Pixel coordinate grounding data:

..............................

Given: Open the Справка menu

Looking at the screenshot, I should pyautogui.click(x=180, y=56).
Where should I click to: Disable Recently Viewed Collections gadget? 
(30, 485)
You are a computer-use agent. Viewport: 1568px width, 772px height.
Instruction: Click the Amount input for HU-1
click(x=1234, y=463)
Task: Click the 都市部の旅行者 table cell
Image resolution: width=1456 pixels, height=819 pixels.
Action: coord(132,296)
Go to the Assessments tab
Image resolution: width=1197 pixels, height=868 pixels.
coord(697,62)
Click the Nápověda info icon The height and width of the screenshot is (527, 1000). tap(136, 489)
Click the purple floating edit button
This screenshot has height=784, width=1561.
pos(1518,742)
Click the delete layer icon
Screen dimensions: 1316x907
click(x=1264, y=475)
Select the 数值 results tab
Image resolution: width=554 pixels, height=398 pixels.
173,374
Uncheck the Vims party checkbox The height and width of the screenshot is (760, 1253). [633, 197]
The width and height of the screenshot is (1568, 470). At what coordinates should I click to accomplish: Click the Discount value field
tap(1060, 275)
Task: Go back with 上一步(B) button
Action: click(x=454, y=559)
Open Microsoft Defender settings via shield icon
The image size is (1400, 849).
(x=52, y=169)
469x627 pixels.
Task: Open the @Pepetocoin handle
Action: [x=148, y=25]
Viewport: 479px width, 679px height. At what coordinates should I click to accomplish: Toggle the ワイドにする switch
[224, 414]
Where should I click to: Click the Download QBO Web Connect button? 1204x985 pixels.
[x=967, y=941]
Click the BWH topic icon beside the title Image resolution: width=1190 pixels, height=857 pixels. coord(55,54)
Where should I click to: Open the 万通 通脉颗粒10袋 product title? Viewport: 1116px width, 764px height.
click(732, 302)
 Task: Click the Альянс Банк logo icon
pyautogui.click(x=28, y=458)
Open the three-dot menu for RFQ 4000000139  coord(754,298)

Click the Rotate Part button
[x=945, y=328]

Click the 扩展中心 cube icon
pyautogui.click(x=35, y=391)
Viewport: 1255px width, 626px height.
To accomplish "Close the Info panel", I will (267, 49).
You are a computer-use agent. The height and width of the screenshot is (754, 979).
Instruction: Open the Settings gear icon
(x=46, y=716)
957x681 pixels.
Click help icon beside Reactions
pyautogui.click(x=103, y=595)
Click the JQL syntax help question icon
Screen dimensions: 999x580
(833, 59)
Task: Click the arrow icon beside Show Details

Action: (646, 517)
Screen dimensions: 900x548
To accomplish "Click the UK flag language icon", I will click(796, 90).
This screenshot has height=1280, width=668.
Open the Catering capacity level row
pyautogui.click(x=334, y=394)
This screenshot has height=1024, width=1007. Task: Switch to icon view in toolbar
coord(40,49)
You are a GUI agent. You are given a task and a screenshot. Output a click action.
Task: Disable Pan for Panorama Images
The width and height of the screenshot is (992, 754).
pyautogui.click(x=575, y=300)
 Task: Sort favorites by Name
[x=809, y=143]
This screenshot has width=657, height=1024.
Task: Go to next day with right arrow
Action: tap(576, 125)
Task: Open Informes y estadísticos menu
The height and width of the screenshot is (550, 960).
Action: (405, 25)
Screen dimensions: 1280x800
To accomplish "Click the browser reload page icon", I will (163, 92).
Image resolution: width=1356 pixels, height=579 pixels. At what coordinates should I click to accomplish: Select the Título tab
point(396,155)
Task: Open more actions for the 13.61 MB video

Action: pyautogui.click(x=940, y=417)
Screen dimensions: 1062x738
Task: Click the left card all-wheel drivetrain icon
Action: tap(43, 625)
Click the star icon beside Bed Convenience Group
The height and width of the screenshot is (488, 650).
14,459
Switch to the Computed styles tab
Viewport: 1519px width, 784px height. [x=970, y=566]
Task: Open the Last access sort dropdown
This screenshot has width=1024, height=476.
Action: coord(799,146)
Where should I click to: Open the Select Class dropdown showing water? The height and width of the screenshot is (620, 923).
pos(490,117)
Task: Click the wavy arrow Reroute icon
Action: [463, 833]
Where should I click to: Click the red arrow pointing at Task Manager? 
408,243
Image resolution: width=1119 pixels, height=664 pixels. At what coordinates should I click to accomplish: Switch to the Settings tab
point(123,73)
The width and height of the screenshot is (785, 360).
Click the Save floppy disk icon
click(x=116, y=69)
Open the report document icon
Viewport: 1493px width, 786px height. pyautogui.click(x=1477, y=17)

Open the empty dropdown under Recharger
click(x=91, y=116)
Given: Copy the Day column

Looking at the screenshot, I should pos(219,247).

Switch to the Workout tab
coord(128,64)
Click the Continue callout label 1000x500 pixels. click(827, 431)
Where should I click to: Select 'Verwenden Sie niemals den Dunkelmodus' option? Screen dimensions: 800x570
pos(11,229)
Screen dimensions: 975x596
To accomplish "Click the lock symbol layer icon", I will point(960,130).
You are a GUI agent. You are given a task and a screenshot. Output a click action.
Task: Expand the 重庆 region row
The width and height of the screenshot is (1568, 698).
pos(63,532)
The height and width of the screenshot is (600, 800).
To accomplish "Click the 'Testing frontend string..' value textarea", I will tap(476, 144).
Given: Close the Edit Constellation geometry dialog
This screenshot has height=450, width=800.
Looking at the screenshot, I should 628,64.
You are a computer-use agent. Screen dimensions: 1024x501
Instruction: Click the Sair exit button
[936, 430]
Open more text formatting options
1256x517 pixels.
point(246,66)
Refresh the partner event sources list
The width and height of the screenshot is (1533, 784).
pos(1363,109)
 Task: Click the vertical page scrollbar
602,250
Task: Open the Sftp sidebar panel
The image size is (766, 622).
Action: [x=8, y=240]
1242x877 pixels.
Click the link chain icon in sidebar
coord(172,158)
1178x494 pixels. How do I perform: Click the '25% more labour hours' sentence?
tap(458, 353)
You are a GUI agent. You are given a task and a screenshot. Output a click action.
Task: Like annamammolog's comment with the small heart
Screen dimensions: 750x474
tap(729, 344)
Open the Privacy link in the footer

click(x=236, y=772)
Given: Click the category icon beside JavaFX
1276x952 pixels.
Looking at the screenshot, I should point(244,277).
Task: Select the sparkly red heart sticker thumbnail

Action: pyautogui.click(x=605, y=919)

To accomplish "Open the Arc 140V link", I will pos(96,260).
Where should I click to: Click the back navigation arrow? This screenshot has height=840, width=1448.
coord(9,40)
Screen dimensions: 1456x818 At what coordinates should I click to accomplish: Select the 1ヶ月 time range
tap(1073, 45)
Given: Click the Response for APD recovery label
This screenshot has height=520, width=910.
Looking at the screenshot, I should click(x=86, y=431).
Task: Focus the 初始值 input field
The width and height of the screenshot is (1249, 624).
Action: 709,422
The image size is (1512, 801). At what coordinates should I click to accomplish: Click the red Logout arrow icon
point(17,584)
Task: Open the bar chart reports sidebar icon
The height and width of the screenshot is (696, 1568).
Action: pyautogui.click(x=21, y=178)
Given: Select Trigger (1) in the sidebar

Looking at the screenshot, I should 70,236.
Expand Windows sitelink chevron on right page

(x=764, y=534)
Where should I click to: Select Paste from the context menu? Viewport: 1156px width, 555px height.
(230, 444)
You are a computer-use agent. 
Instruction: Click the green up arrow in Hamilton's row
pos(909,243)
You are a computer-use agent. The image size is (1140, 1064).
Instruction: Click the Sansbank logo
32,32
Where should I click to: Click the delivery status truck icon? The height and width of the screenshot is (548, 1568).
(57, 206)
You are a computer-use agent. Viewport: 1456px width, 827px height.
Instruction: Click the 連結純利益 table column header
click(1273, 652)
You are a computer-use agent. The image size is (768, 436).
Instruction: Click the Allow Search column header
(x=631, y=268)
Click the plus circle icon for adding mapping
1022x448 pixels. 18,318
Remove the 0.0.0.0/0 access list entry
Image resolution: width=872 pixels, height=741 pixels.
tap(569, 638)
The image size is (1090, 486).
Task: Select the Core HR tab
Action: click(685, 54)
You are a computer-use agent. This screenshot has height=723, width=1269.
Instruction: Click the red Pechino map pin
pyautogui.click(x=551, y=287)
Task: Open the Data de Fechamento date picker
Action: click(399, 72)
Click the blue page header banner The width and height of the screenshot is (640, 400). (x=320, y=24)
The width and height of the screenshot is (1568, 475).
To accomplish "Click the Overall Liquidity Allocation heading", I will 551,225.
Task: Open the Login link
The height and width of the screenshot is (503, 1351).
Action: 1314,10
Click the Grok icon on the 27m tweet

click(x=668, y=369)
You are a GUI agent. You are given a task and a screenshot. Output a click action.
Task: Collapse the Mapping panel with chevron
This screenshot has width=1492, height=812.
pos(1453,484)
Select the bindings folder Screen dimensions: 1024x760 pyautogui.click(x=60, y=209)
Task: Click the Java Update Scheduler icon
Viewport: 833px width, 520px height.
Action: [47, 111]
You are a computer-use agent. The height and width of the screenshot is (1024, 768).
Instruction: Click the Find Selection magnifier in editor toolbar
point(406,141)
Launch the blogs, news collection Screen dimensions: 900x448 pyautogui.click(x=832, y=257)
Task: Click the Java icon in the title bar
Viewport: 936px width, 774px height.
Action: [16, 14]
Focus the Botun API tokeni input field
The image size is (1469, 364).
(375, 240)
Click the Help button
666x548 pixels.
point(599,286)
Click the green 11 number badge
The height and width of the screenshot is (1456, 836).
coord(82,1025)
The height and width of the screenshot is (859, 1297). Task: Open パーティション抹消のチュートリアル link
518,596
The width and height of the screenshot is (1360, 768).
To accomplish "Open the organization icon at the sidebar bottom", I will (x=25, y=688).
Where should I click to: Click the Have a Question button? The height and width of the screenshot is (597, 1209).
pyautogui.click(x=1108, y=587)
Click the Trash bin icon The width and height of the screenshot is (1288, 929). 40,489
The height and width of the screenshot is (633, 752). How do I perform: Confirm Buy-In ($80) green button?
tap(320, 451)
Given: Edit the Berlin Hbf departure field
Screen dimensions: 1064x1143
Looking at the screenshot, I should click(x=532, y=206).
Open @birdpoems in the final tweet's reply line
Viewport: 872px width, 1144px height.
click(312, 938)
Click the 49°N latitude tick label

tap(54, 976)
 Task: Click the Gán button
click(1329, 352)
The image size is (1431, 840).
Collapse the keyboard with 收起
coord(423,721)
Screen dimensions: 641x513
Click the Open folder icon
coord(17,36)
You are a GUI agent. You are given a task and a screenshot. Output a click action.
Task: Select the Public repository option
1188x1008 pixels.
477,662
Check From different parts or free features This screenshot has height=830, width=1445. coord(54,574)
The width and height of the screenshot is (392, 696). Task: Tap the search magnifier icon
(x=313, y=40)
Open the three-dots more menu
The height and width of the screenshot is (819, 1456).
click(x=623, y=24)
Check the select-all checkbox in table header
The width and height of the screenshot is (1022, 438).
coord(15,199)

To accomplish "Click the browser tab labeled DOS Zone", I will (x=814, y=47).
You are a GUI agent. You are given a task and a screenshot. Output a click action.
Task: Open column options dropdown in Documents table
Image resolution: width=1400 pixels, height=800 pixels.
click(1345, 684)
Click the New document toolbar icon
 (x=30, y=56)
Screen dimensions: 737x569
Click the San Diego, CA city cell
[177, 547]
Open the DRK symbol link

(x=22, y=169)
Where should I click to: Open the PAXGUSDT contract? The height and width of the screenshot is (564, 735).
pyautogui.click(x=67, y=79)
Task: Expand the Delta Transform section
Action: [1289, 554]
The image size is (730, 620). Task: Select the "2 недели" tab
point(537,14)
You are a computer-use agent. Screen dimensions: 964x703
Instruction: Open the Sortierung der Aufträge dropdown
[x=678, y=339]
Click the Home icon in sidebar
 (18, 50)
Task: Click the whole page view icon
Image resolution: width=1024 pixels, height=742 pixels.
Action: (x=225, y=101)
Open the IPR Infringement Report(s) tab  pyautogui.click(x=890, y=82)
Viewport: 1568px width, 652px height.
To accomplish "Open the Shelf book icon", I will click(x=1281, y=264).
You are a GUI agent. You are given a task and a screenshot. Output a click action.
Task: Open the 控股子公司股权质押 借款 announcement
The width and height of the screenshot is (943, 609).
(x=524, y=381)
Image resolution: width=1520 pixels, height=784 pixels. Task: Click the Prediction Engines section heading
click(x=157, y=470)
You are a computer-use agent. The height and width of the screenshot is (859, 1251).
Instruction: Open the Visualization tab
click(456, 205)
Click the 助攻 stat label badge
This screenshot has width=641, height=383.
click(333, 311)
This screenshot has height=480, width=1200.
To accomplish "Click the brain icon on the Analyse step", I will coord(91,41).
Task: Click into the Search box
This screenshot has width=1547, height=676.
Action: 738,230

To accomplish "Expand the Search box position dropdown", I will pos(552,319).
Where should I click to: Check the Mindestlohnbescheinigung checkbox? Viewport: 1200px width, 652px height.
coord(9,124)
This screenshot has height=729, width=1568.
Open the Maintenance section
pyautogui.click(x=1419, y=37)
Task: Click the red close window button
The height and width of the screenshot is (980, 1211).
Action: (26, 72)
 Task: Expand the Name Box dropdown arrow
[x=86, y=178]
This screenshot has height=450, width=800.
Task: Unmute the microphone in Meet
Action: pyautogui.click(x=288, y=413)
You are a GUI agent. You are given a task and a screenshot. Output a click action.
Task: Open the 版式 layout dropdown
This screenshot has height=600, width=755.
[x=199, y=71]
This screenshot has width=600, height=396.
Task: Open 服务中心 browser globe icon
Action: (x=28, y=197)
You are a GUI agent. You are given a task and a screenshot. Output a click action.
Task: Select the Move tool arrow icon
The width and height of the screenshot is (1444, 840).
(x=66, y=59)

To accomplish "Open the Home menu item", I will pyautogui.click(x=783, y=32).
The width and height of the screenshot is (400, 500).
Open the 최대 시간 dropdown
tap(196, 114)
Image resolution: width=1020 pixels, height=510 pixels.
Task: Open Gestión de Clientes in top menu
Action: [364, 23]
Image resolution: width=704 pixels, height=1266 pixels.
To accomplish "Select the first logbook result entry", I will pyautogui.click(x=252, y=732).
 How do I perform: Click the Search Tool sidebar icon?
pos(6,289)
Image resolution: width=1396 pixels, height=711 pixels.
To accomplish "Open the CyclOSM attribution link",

..............................

### EXERCISE DESCRIPTION
Each line of the data that contains "panel" belongs in the answer.

### RESPONSE
To accomplish "Close the Info panel", I will (267, 49).
Task: Open the Sftp sidebar panel
Task: Collapse the Mapping panel with chevron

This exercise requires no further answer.